The Seahawks hope he might be called the missing piece to a defense that has rapidly improved since Week 1 but which can never have enough playmakers, especially up front.
Williams has experience playing the Seahawks’ main interior defensive-line positions — nose tackle and the three- and five-technique defense ends. He says he prefers the three-tech spot — which means lining up between the guard and tackle — but said, “I’m willing to play wherever they want me to play.”
Said Love: “He’s the perfect three technique. He plays physical, he’s really good against the run, but he can also rush the passer. He’s been doing it at a high level for a while.”
While the Seahawks have been happy with their three starting interior linemen — Reed, Dre’Mont Jones and Mario Edwards Jr. — the addition of Williams not only adds a potentially elite playmaker but makes the line deeper.
Reed has played the most snaps of any Seahawks defensive linemen at 65.3% followed by Jones at 64.1%. They may see those snap percentages come down some. Reed said that’s fine with him.
“Of course when it gets down to the nitty-gritty, we all want to play, we all want to home in,” Reed said. “But we’ve got to stay fresh. We don’t want no drop-offs when we rotate. That’s what I see is bringing another player in who is going to come in and fit right in with us. … It just opens up more for our coaches to do more with us.”
That will begin Sunday as Carroll said Williams shouldn’t need much time to get up to speed on his role with the Seahawks.
“He’ll be able to get it done this week,” Carroll said before breaking into a smile. “Really good chance he’ll be active this week.”
Williams has experience with a quick transition. He was traded midyear in 2019 from the Jets — who made him the sixth overall pick of the 2015 draft — to the Giants.
“It definitely helps that I’ve done it before,” he said. “I know how to prepare myself a little bit.”
As he noted Wednesday, he didn’t have to move then.
This time, he’s going across the country. He has some friends on the team already and has crossed paths a few times with Carroll. He also remains close with Ed Orgeron, a former Carroll assistant at USC who recruited Williams from Mainland High in Daytona Beach to USC during a second coaching stint at the school.

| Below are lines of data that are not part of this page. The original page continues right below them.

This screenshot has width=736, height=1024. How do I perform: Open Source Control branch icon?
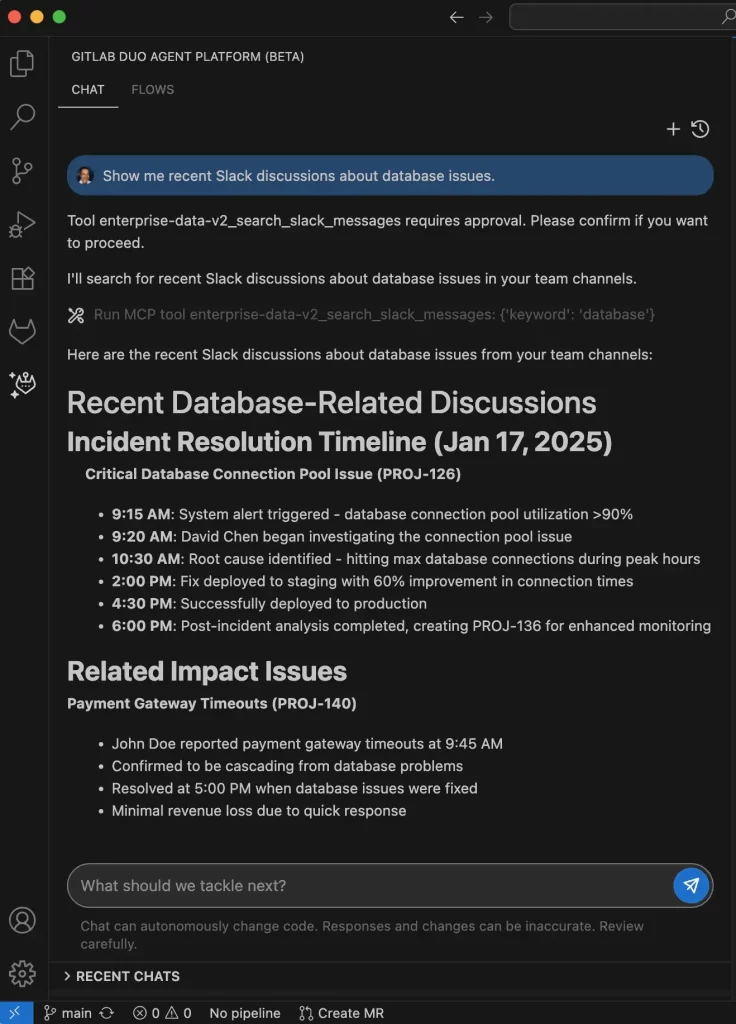click(x=22, y=171)
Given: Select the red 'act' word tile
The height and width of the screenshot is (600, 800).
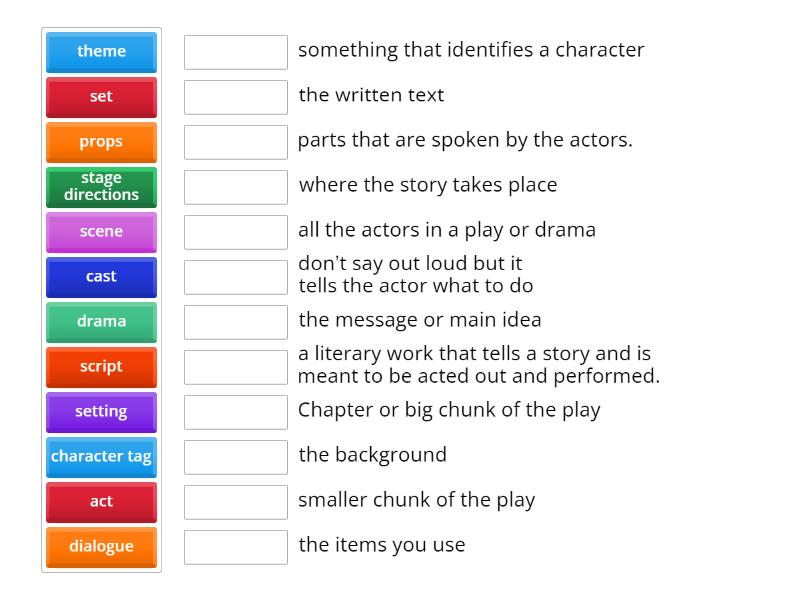Looking at the screenshot, I should point(100,502).
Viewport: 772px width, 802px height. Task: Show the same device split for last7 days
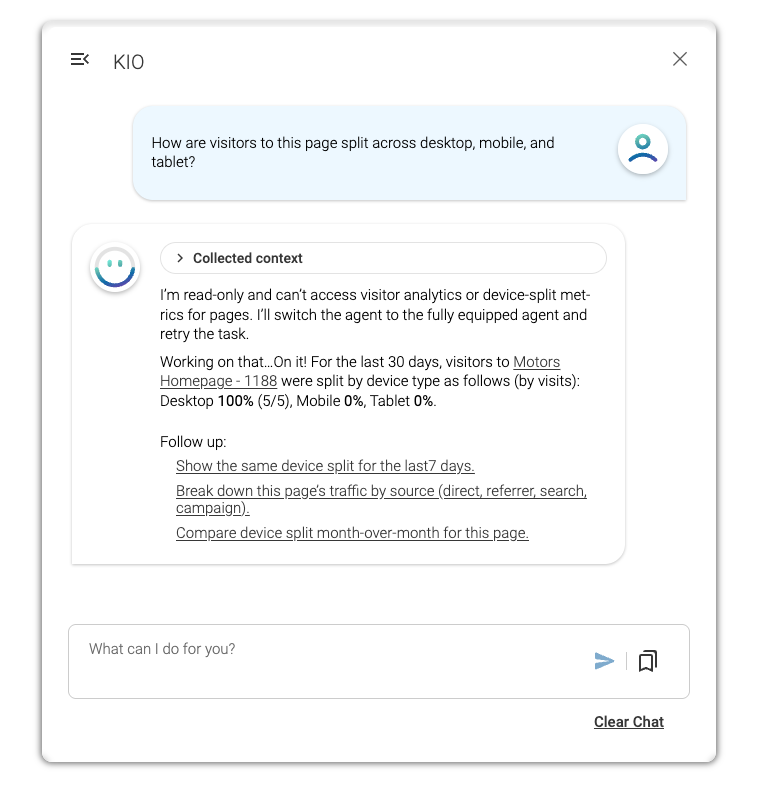point(325,466)
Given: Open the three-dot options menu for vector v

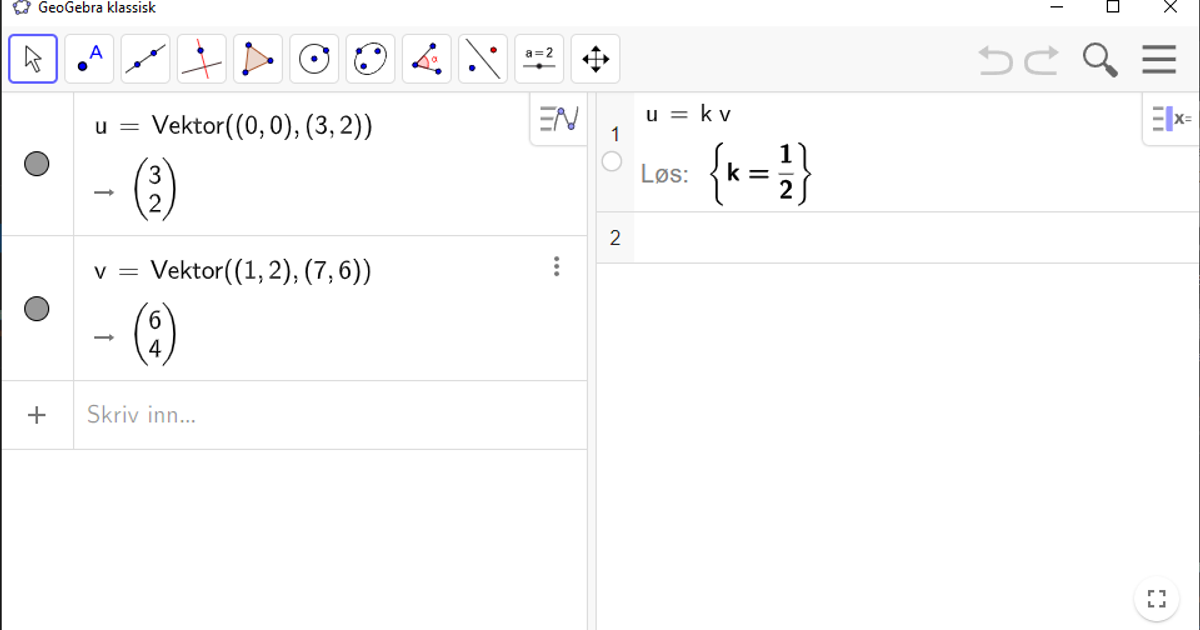Looking at the screenshot, I should click(556, 267).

“He was a big reason why I went to USC,” Williams said of Orgeron, who served as assistant head coach, defensive line coach and recruiting coordinator under Carroll from 2001-04. “He has a great personality, great energy. And Pete Carroll is very similar.”
Williams said he’d been told by Giants officials that while the team wasn’t shopping him, other teams had inquired — including the Seahawks — and that a trade could happen.
When the news came Monday, he said there were “some highs and lows” in embracing a move to a winning team and saying goodbye to a team and city he had come to enjoy.
“I think this is going to be a fun change for me,” he said.
Williams knows the future is far from certain.
He can be a free agent at the end of the season, and while the thought is that the Seahawks wouldn’t have given up as much as they did for him without making an effort to re-sign him, there are no promises.
For now, Williams says he’s only looking to Sunday in Baltimore.
“Free agency was coming up regardless, so it’s not something that’s been on my mind,” Williams said. “I try to be as present as possible. I just have to focus on what I can do for the team this week against Baltimore.”